On 06/16/23 19:18, Jiaqi Yan wrote:
> On Fri, Jun 16, 2023 at 4:35 PM Mike Kravetz <mike.kravetz@xxxxxxxxxx> wrote:
> > On 06/16/23 14:19, Jiaqi Yan wrote:
> > >
> > > Now looking again this, I think concurrent adding and deleting are
> > > fine with each other and with themselves, because raw_hwp_list is
> > > lock-less llist.
> >
> > Correct.
> >
> > > As for synchronizing traversal with adding and deleting, I wonder is
> > > it a good idea to make __update_and_free_hugetlb_folio hold
> > > hugetlb_lock before it folio_clear_hugetlb_hwpoison(which traverse +
> > > delete raw_hwp_list)? In hugetlb, get_huge_page_for_hwpoison already
> > > takes hugetlb_lock; it seems to me __update_and_free_hugetlb_folio is
> > > missing the lock.
> >
> > I do not think the lock is needed.  However, while looking more closely
> > at this I think I discovered another issue.
> > This is VERY subtle.
> > Perhaps Naoya can help verify if my reasoning below is correct.
> >
> > In __update_and_free_hugetlb_folio we are not operating on a hugetlb page.
> > Why is this?
> > Before calling update_and_free_hugetlb_folio we call remove_hugetlb_folio.

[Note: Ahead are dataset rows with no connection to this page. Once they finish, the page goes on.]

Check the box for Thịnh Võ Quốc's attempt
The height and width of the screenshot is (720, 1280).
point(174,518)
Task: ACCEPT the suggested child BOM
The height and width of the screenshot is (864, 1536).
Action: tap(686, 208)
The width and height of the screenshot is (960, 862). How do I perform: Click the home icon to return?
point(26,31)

> > The purpose of remove_hugetlb_folio is to remove the huge page from the
> > list AND compound page destructor indicating this is a hugetlb page is changed.

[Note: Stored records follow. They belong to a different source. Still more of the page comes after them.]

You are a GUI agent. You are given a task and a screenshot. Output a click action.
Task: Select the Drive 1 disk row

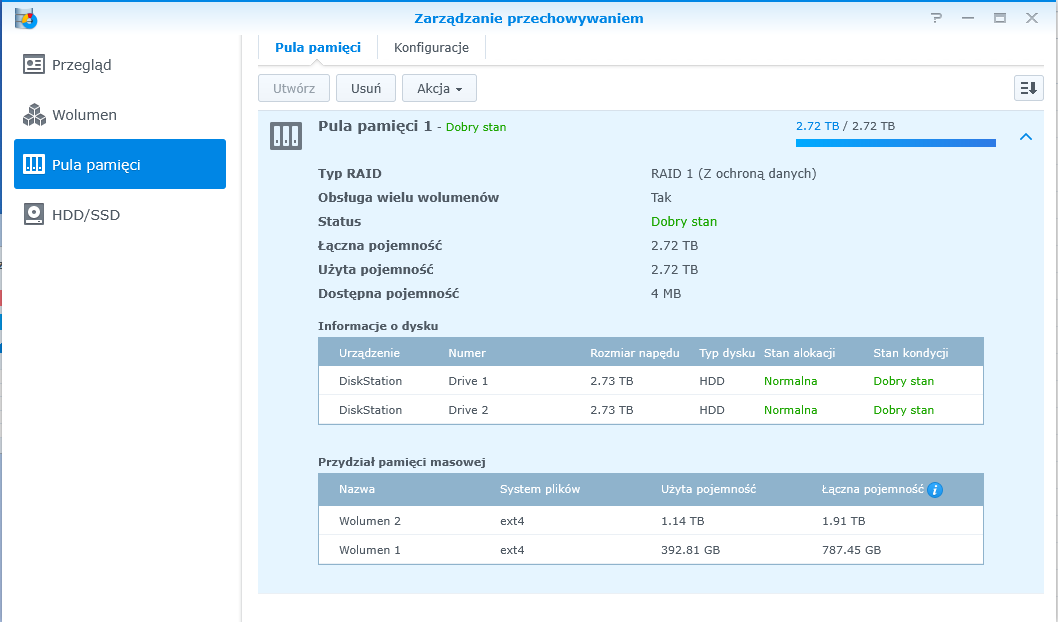click(650, 381)
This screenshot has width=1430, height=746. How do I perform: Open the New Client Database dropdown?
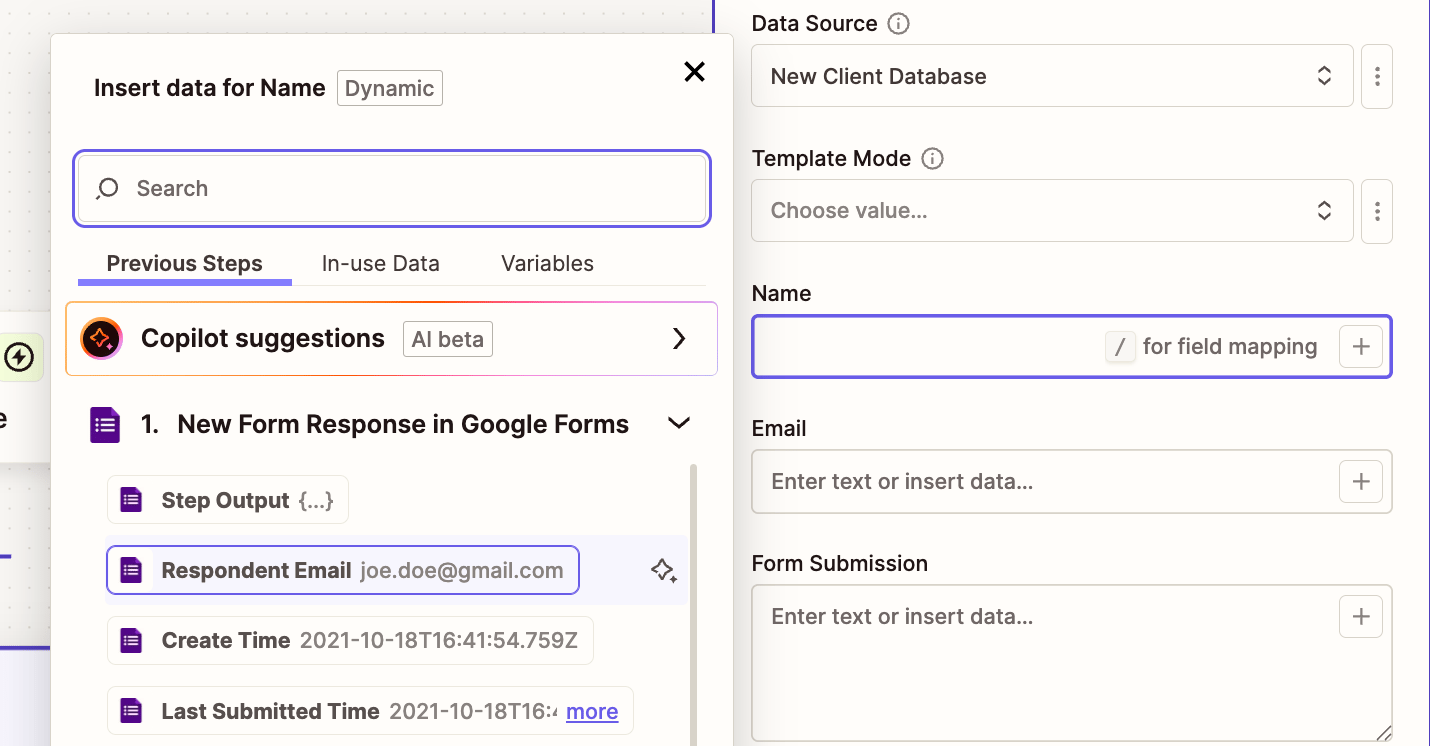pos(1051,76)
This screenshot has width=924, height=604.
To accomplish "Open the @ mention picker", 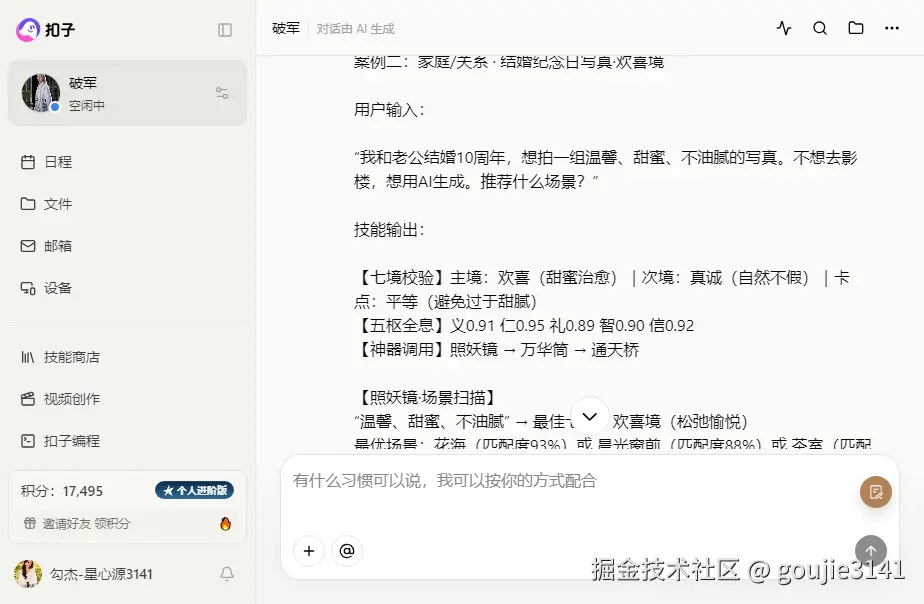I will coord(347,551).
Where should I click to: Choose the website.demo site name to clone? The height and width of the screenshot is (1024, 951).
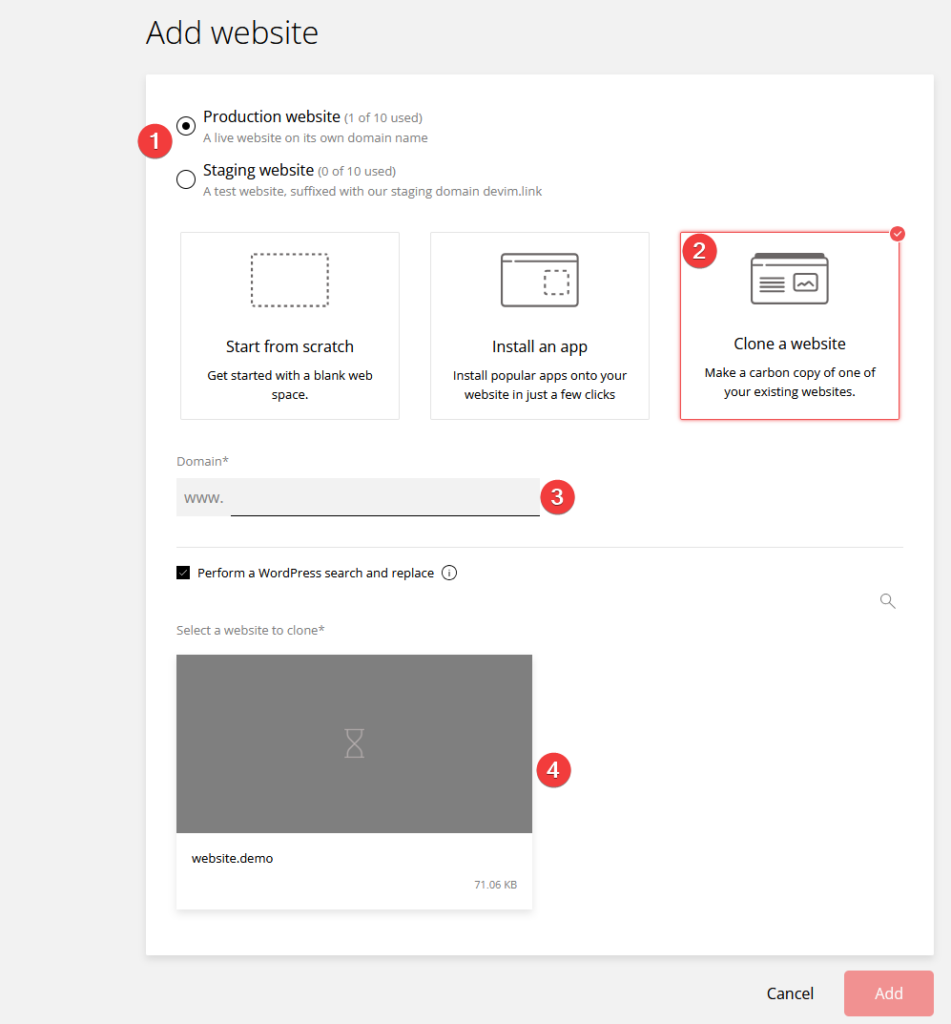(x=232, y=858)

> > This is all done while holding the hugetlb lock.  So, the test for
> > folio_test_hugetlb(folio) is false.
> >
> > We have technically a compound non-hugetlb page with a non-null raw_hwp_list.
> >
> > Important note: at this time we have not reallocated vmemmap pages if
> > hugetlb page was vmemmap optimized.  That is done later in
> > __update_and_free_hugetlb_folio.
> 
> 
> >
> > The 'good news' is that after this point get_huge_page_for_hwpoison will
> > not recognize this as a hugetlb page, so nothing will be added to the
> > list.  There is no need to worry about entries being added to the list
> > during traversal.
> >
> > The 'bad news' is that if we get a memory error at this time we will
> > treat it as a memory error on a regular compound page.  So,
> > TestSetPageHWPoison(p) in memory_failure() may try to write a read only
> > struct page. :(
> 
> At least I think this is an issue.
> 
> Would it help if dissolve_free_huge_page doesn't unlock hugetlb_lock
> until update_and_free_hugetlb_folio is done, or basically until
> dissolve_free_huge_page is done?

Unfortunately, update_and_free_hugetlb_folio is designed to be called
without locks held.  This is because we can not hold any locks while
allocating vmemmap pages.

I'll try to think of some way to restructure the code.  IIUC, this is a
potential general issue, not just isolated to memory error handling.
-- 
Mike Kravetz

> 
> TestSetPageHWPoison in memory_failure is called after
> try_memory_failure_hugetlb, and folio_test_hugetlb is tested within
> __get_huge_page_for_hwpoison, which is wrapped by the hugetlb_lock. So
> by the time dissolve_free_huge_page returns, subpages already go
> through hugetlb_vmemmap_restore and __destroy_compound_gigantic_folio
> and become non-compound raw pages (folios). Now
> folio_test_hugetlb(p)=false will be correct for memory_failure, and it
> can recover p as a dissolved non-hugetlb page.